不登校とか引きこもりと聞くと「良くないこと」と思われがちですが、本当にそうでしょうか?それらはもちろん、無ければないに越したことはありませんが少なくとも、それが最悪の状態ではありません。

それは何とか自分を守ろうとする防衛本能が行動化したものであり、むしろ正常な反応だといえます。

いじめで悩んでいる子供を軽く扱わない

泣いている少女

大人に人間関係があるように、子供にも人間関係があります。それぞれが社会の中で人と関わっている以上、摩擦もあります。

「会社は大変だけど学校は楽なもの」などというのは、きっとこれ以上悩みを増やしたくない大人の現実逃避でしょう。「見て見ぬふり」「問題の先送り」といってもいいかもしれません。

多感な時期、精神的にも未成熟な子供の心は壊れやすいのです。「様子を見よう」などと悠長なことを言っている場合ではないのです。

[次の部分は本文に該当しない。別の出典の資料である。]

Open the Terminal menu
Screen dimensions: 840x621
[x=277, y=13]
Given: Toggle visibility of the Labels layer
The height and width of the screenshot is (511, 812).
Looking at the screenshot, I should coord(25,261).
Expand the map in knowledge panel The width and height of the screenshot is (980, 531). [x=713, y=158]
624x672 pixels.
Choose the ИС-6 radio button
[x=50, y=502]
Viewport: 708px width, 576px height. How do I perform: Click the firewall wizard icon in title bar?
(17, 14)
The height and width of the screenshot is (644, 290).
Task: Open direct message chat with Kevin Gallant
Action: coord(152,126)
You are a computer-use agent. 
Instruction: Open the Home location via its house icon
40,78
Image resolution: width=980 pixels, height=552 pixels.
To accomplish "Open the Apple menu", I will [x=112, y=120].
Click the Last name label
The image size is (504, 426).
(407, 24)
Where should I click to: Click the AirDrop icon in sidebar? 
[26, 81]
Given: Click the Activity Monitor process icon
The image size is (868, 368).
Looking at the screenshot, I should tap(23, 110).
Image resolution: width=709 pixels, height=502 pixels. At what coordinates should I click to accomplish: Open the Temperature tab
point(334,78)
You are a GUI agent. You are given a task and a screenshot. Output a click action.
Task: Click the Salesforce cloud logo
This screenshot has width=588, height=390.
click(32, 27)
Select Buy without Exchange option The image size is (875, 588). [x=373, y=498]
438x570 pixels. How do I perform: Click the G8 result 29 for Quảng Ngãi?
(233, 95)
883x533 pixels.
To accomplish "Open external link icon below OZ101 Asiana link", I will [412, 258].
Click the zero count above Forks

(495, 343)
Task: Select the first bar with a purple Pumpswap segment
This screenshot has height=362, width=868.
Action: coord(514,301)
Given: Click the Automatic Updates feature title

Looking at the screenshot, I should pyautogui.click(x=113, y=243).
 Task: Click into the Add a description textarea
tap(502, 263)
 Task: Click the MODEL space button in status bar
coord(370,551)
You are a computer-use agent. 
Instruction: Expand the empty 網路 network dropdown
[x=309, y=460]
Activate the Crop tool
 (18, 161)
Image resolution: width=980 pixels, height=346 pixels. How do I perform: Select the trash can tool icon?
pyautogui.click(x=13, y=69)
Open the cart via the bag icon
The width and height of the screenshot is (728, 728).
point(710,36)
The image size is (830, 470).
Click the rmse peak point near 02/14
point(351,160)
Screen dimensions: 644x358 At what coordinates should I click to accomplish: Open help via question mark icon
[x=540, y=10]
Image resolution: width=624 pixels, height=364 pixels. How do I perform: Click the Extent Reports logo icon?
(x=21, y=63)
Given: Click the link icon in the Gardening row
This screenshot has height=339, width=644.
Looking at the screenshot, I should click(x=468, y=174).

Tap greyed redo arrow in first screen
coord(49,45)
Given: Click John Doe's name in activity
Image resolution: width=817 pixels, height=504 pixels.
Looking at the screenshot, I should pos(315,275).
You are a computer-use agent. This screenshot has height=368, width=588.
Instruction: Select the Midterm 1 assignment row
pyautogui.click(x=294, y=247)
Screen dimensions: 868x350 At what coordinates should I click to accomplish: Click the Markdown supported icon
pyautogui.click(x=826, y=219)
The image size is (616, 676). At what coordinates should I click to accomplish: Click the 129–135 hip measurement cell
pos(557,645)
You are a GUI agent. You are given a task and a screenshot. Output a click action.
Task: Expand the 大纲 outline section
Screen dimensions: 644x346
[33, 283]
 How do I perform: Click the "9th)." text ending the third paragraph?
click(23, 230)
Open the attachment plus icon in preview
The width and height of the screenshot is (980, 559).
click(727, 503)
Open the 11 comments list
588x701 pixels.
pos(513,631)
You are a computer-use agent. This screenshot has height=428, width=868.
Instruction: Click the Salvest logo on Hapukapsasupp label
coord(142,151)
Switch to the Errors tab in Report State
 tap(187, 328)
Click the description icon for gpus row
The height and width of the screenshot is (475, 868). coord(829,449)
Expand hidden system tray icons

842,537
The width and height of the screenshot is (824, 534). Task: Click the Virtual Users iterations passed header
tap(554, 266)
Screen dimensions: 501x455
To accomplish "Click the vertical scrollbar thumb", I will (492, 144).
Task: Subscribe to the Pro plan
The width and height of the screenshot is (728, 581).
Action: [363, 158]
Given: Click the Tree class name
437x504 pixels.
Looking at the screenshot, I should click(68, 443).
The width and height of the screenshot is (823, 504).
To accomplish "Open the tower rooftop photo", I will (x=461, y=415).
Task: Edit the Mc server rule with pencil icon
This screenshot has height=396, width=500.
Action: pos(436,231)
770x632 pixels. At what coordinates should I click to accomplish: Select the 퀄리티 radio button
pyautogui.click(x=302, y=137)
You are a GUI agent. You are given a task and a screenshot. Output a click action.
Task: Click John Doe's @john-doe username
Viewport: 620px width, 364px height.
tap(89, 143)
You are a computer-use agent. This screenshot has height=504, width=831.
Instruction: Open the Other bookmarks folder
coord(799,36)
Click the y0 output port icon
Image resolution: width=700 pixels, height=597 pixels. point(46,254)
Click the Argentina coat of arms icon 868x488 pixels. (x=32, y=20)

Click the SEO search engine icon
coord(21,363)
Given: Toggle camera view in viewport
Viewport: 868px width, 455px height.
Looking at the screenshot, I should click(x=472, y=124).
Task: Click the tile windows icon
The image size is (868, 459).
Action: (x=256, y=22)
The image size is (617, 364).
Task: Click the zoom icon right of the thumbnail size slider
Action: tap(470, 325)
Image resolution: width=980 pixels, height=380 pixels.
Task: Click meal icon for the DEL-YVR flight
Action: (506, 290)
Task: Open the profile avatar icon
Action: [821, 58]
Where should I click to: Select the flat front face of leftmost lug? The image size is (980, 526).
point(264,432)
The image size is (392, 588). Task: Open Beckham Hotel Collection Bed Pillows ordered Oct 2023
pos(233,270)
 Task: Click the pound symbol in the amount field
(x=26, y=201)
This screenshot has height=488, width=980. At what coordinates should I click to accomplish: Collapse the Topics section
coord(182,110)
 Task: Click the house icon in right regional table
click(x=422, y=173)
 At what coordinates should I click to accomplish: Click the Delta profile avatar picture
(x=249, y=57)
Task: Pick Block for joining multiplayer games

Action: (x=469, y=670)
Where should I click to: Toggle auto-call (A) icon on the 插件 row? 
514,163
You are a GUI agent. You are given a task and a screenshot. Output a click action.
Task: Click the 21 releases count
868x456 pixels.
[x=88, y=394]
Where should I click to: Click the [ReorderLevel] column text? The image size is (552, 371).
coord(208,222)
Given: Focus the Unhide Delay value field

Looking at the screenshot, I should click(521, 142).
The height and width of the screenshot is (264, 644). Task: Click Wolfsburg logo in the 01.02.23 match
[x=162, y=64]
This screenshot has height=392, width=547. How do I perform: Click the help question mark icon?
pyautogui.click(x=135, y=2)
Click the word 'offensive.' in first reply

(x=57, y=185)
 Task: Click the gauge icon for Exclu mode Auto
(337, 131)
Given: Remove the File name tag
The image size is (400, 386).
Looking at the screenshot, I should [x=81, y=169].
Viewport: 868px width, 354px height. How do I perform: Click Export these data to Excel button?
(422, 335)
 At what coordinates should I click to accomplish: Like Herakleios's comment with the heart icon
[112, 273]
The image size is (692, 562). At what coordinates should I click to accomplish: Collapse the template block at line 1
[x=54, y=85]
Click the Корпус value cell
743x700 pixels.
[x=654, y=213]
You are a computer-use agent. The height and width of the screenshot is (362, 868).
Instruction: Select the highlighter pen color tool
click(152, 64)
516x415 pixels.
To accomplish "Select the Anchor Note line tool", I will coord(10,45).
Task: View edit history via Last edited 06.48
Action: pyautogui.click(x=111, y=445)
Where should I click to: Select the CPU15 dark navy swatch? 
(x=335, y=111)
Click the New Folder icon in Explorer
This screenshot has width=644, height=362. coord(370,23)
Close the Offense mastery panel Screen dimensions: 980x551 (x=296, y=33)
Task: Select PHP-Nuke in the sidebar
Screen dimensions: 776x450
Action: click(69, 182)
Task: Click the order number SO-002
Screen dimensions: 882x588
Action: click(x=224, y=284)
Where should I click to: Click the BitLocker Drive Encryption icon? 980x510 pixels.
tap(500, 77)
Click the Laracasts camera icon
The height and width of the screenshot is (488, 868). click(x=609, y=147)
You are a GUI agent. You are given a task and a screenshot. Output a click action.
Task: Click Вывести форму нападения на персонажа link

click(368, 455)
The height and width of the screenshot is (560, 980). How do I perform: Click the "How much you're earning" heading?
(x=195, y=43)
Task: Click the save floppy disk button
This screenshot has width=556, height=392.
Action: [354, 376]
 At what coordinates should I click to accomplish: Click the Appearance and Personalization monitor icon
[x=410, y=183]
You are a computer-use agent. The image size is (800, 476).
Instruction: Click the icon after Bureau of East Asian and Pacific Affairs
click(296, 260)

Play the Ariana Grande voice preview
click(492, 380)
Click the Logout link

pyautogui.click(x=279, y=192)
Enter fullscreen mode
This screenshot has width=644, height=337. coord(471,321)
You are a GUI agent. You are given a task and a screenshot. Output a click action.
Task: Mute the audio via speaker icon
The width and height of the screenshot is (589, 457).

いじめられっ子全体からすると、いじめを受けていることを親に話せずにいる子供のほうが多いのかもしれません。子供がメールや電話でいじめの相談ができる専用相談窓口が人手不足なのもそうした影響かもしれません。

自分の子供の頃を思い出してみると、子供が学校でいじめられていることを親に話すときというのは、もうすでにかなり切羽詰まった状況なのではないでしょうか。

そうして救いを求めてきた子供に対して、追い打ちをかけるようにこんなふうに吐き捨てていないでしょうか?「お父さんは仕事で忙しいんだから、お前も自分で頑張れ」そんなふうに突き放されたら子供はどう思うでしょうか。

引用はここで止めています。